ÉNONCÉ A –
Répondez aux questions suivantes à partir de l'extrait fourni.
(i) En quelle année est paru le rapport Meadows du Club de Rome sur les limites de la croissance ?
(ii) Quelle famille politique valorisait la croissance, d'après l'extrait fourni ?
(iii) Quel immeuble de Marseille n'avait pas prévu la place pour les équipements ménagers ?

Il faut souligner aussi que l'apologie du consumérisme ne concerne pas la minorité soixante-huitarde qui était, au moins idéologiquement, contre la société de consommation. On se souvient des « babas cool » comme José Bové retournant garder des chèvres dans les Cévennes et Pierre Rabhi pour l'agroécologie. Ils sont à l'origine de la mode bio. On se souvient aussi du rapport Meadows du Club de Rome sur les limites de la croissance en 1972 et de la candidature écologique de René Dumont en 1974.
Contrairement à l'accusation falsifiée contre les boomers/soixante-huitards, le consumérisme idéologique concerne la droite gaulliste qui valorisait la croissance, avec la complicité du syndicalisme pour l'augmentation du pouvoir d'achat. Le propre de cette période a bien consisté dans l'égalisation des conditions de vie par opposition aux gros écarts de consommation et d'équipement antérieur. Auparavant les biens de consommation étaient considérés comme des privilèges statutaires. Outre le téléphone mentionné sous le tableau, on peut l'illustrer par le fait que le fameux immeuble Le Corbusier, « L'Unité d'habitation de grandeur conforme » ou « Cité radieuse » de Marseille, n'avait pas prévu la place pour les équipements ménagers. Ils étaient considérés comme inaccessibles au populo. L'erreur actuelle est plutôt de maintenir un discours périmé sur « les inégalités », surtout pour l'équipement des ménages. Et cette égalité revendiquée est aussi forcément contradictoire avec la critique de la surconsommation.

LIGNES DE DONNÉES –
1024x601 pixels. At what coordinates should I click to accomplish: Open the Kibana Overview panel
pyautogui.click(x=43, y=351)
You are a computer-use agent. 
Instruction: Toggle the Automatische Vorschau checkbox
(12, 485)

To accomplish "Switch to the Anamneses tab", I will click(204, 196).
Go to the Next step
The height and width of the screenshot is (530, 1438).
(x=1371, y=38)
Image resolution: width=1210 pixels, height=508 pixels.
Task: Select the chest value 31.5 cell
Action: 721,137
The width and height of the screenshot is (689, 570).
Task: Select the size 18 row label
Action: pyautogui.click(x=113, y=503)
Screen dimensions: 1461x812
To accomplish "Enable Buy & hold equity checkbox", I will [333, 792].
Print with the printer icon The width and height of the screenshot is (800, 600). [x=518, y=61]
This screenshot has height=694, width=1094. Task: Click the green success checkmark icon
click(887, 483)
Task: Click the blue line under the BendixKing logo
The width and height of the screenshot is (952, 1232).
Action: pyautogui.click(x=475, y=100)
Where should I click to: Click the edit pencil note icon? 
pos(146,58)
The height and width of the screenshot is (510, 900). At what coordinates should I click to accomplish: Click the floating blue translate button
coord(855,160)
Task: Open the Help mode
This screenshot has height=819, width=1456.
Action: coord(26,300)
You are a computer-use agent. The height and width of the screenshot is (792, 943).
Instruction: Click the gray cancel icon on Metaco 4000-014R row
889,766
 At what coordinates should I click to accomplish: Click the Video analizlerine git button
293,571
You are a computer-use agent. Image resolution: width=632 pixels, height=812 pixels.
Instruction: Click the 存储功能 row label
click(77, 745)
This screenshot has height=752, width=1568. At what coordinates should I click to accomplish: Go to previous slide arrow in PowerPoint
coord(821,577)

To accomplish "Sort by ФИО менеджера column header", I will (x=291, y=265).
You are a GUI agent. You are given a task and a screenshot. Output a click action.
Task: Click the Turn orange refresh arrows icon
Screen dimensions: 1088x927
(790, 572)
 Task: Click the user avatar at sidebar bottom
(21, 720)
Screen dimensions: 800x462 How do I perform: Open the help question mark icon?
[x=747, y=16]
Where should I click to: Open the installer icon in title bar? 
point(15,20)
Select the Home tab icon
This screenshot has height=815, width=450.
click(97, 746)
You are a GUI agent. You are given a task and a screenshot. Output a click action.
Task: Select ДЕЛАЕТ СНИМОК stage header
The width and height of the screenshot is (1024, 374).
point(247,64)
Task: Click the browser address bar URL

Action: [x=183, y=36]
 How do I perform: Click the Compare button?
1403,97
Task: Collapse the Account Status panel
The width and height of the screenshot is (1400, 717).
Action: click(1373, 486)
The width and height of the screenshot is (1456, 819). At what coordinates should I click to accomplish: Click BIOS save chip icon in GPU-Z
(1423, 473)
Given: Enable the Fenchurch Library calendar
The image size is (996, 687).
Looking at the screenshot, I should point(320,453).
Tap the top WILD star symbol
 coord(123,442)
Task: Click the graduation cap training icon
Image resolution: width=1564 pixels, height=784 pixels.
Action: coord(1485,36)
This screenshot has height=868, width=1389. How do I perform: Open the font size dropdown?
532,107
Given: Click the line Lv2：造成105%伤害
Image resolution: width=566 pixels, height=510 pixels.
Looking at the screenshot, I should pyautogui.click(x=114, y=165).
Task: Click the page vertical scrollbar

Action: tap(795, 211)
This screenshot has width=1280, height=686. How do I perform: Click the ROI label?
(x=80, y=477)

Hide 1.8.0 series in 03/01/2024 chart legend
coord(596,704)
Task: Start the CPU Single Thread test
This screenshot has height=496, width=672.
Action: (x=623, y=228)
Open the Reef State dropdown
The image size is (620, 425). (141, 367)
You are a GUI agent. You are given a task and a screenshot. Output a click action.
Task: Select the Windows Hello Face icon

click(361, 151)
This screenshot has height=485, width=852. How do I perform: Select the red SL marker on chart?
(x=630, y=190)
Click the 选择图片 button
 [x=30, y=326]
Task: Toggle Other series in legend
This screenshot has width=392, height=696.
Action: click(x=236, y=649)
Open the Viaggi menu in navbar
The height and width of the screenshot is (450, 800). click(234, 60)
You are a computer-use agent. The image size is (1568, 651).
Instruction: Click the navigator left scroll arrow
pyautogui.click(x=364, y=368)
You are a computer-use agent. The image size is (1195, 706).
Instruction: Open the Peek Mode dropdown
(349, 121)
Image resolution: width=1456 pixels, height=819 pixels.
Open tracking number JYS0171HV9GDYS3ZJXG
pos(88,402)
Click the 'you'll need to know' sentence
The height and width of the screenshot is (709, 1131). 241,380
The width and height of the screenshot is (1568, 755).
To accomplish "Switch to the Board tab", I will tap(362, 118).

ÉNONCÉ B –
Extrayez sans aucune modification tout ce qui va du début des lignes de données jusqu'à la ligne contenant « will click(204, 196). », bornes comprises.

RÉSULTAT DE L'EXERCICE A –
(i) En 1972.
(ii) La droite gaulliste.
(iii) L'immeuble Le Corbusier « L'Unité d'habitation de grandeur conforme », aussi appelé « Cité radieuse ».

RÉSULTAT DE L'EXERCICE B –
1024x601 pixels. At what coordinates should I click to accomplish: Open the Kibana Overview panel
pyautogui.click(x=43, y=351)
You are a computer-use agent. 
Instruction: Toggle the Automatische Vorschau checkbox
(12, 485)

To accomplish "Switch to the Anamneses tab", I will click(204, 196).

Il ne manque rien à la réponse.